11. Negligent course maintenance – mismanagement. £140,000.
63. P complains that R1 [Mr Crow] and R2 [Mr Hull] failed to maintain or arrange the maintenance of the course properly so that the greens became compacted, would not drain properly and permitted extraneous coarse grasses to intrude. The greens had to be rebuilt in 1998 at a cost originally stated to be £140,000 but which rose to £200,000. In his evidence, P arrived at the sum of £140,000 as the cost of 7 years’ maintenance of the greens at £20,000 p.a. P agreed that he was involved in the process of laying out the golf course and constructing the greens. …. It is common ground that the greens were not satisfactory. The soil compacted. The drainage was inadequate. The compacted soil hindered the growth of the good quality grass originally provided and this allowed the infiltration of coarser grasses from the rough and fairways ……
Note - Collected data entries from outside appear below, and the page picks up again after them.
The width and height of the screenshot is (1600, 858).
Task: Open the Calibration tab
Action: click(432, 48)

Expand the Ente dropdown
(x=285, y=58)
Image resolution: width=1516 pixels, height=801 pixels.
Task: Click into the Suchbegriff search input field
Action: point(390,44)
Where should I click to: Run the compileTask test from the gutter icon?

65. R2 says that it was in 1995 that the greens began to deteriorate. He agrees that some members left because of the poor state of the greens. He says that contrary to an assertion of Mr Herrington, the greens were always regularly composted and top-dressed. I accept his evidence. He says that there was a regular programme of green maintenance which included spiking. Again, I prefer his evidence to that of Mr Herrington. He accepts that there were times when the spiking machine broke down. He also said that any rolling of the greens, which might compound the compacted soil problem, was with a roller which exerted less pressure than the mower which had to be used to mow the greens. Dr Lodge, an expert in golf course construction and maintenance, was asked by Rs to advise on maintenance and construction work on the greens in July 1998. On the basis of his report it was decided to reconstruct the greens. This was done under Dr Lodge’s guidance. It is his expert opinion that the problems with the greens were not due to negligent maintenance but to the inappropriate method of their original construction. He said that as far as he had been able to tell on his inspection in 1998, the greens were being maintained satisfactorily. Dr Lodge was an impressive and knowledgeable witness and I unhesitatingly accept his evidence.
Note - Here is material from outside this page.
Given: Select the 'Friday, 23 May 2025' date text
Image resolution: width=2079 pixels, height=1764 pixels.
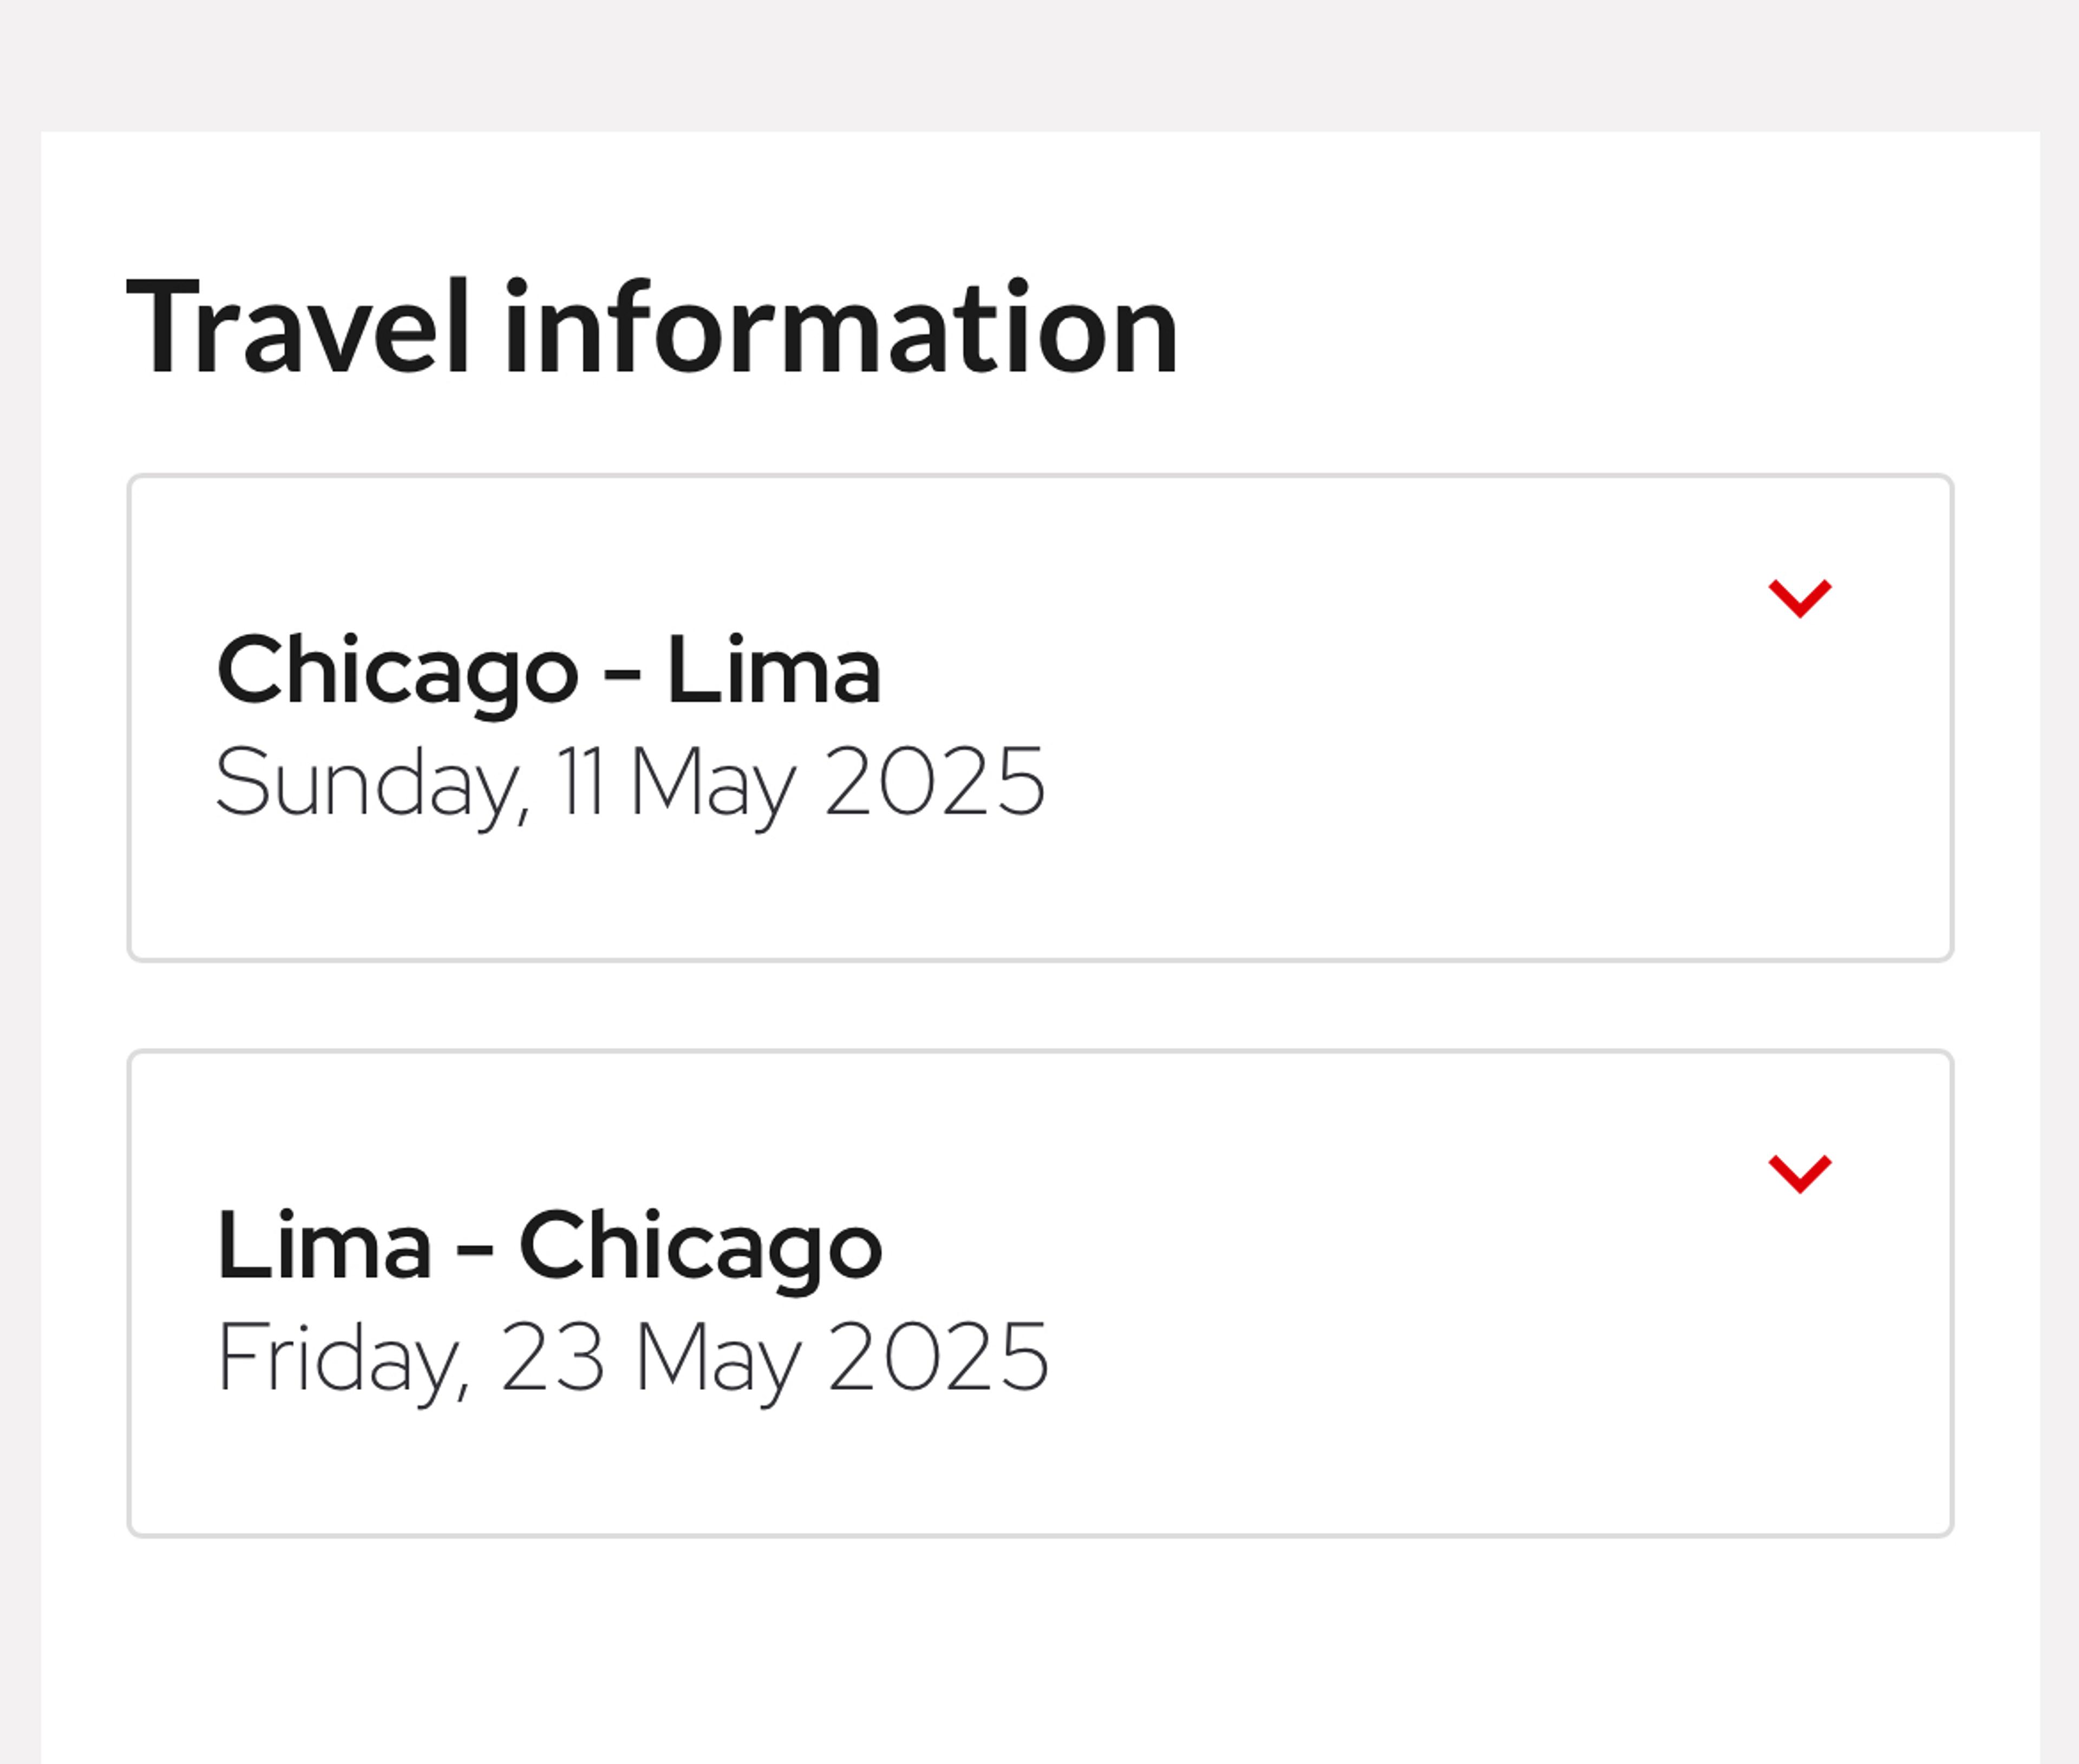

66. P cannot complain of the original defective construction firstly because, however reluctantly, he agreed to it and secondly, because he purchased his shares with full knowledge of the method of construction. I accept the evidence that it was the method of construction and not the subsequent maintenance that caused the loss of members, loss of revenue and the expenditure to re-build the greens. Insofar as criticisms can be made of the maintenance, for example the spiking machine breaking down or the lack of an experienced green keeper until 1995, it seems to me that these matters are a very long way from amounting to the sort of “serious mismanagement of a company’s business” which could be said to be “prejudicial to the interests of minority shareholders” as envisaged by Warner J in Re Elgindata (above). This complaint is ill founded.”
“there is no practical point in making an Order for the purchase of the shares by the Respondents.”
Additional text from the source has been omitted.